Notices of the Court Meeting and the General Meeting, each of which will be held at the offices of Latham & Watkins (London) LLP located at 99 Bishopsgate, London EC2M 3XF, United Kingdom on November 3, 2021, are set out in the Scheme Document. The Court Meeting will start at 10.00 a.m. (Eastern Time) / 2.00 p.m. (London Time) on that date and the General Meeting at 10.15 a.m. (Eastern Time) / 2.15 p.m. (London Time) or as soon thereafter as the Court Meeting is concluded or adjourned.

The Atotech Board notes the ongoing measures imposed by various governments and federal and state authorities (including in the US, the UK and Jersey) in view of the ongoing COVID-19 pandemic. In light of these measures, together with the uncertainty as to any additional and/or alternative measures that may be put in place by the governments of, or federal or state authorities in, the US, UK and Jersey, and in order to protect the health and safety of Atotech Shareholders and Atotech Directors, Scheme Shareholders and Atotech Shareholders are strongly encouraged not to attend the Meetings in person and are instead encouraged to attend the Meetings remotely via the Virtual Meeting Platform and to transmit a proxy appointment and voting instruction in advance of the Meetings, appointing “the Chair of the meeting” as their proxy.

Scheme Shareholders and Atotech Shareholders will be given the opportunity to remotely attend, speak, submit written questions, and vote at the relevant Meetings via the Virtual Meeting Platform.

Any material changes to the arrangements for the Court Meeting and the General Meeting will be communicated to Atotech Shareholders and Scheme Shareholders before the Meetings by public announcement in the United States and by making such announcement available on Atotech’s website at


Action Required

It is important that, for the Court Meeting in particular, as many votes as possible are cast so that the Court may be satisfied that there is a fair representation of opinion of Scheme Shareholders.

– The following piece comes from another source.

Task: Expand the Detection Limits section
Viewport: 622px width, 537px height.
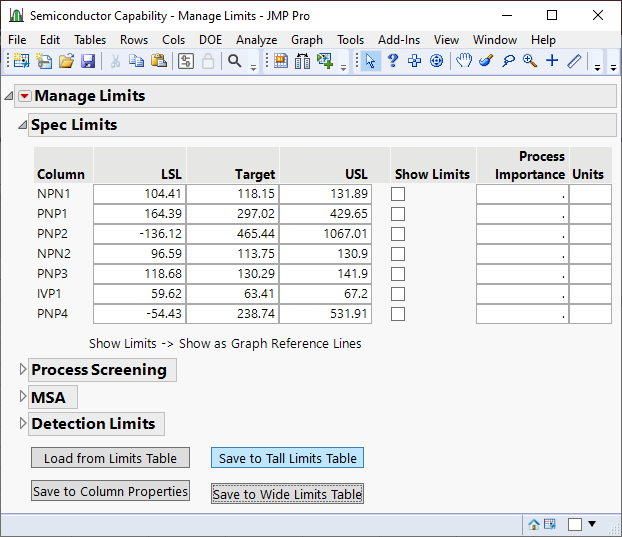Action: pyautogui.click(x=24, y=424)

Whether or not you intend to attend and/or vote at the Court Meeting (in person or remotely via the Virtual Meeting Platform), Scheme Shareholders are strongly advised to sign and return your BLUE Form of Proxy (by email) for the Court Meeting as soon as possible.

The completion and return of the BLUE Form of Proxy by email will not prevent you from attending, speaking at, submitting written questions, and voting at the Court Meeting in person or remotely via the Virtual Meeting Platform as described above and in the Virtual Meeting Guide, if you are entitled to and wish to do so.


Non-Registered Shareholders

Non-Registered Shareholders will not be entitled to attend, speak at, submit written questions to, vote at or otherwise participate in either the Court Meeting or the General Meeting (whether in person or remotely via the Virtual Meeting Platform).

Non-Registered Shareholders as of the Non-Registered Shareholder Record Time will however be entitled to instruct their broker or other Intermediary how to vote the Scheme Shares and Atotech Shares in which they have a beneficial interest by completing and signing the materials provided to them in accordance with the instructions provided to them by their broker or other Intermediary.

Non-Registered Holders will also be able to observe (but not participate) the Court Meeting and the General Meeting remotely via the Virtual Meeting Platform, as described in the opening pages of the Scheme Document and the Virtual Meeting Guide.


Expected Timetable of Principal Events

The Scheme Document contains an expected timetable of principal events relating to the Scheme, which is also attached as an Appendix to this announcement. Subject to obtaining the approval of Atotech Shareholders and the Court, and the satisfaction or, where applicable, the waiver of the other Conditions (as set out in the Scheme Document), the Scheme is expected to become effective in the fourth quarter of 2021.



Important Notices Relating to Advisers

Credit Suisse is acting as financial advisor and Latham & Watkins is acting as legal advisor to Atotech. Ogier is advising Atotech as to Jersey law matters.


About Atotech

Atotech is a leading specialty-chemicals technology company and a market leader in advanced electroplating solutions. Atotech delivers chemistry, equipment, software, and services for innovative technology applications through an integrated systems-and-solutions approach. Atotech solutions are used in a wide variety of end-markets, including smartphones and other consumer electronics, communications infrastructure, and computing, as well as in numerous industrial and consumer applications such as automotive, heavy machinery, and household appliances.

Atotech, headquartered in Berlin, Germany, is a team of 4,000 employees in over 40 countries generating annual revenue of $1.2 billion in 2020. Atotech has manufacturing operations across Europe, the Americas, and Asia. With its well-established innovative strength and industry-leading global TechCenter network, Atotech delivers pioneering solutions combined with unparalleled on-site support for over 9,000 customers worldwide. For more information about Atotech, please visit us at

As noted at the time of Atotech’s public offering, Atotech is not a company subject to regulation under the City Code on Takeovers and Mergers (the “UK Takeover Code”), therefore no dealing disclosures are required to be made under Rule 8 of the UK Takeover Code by shareholders of MKS or Atotech.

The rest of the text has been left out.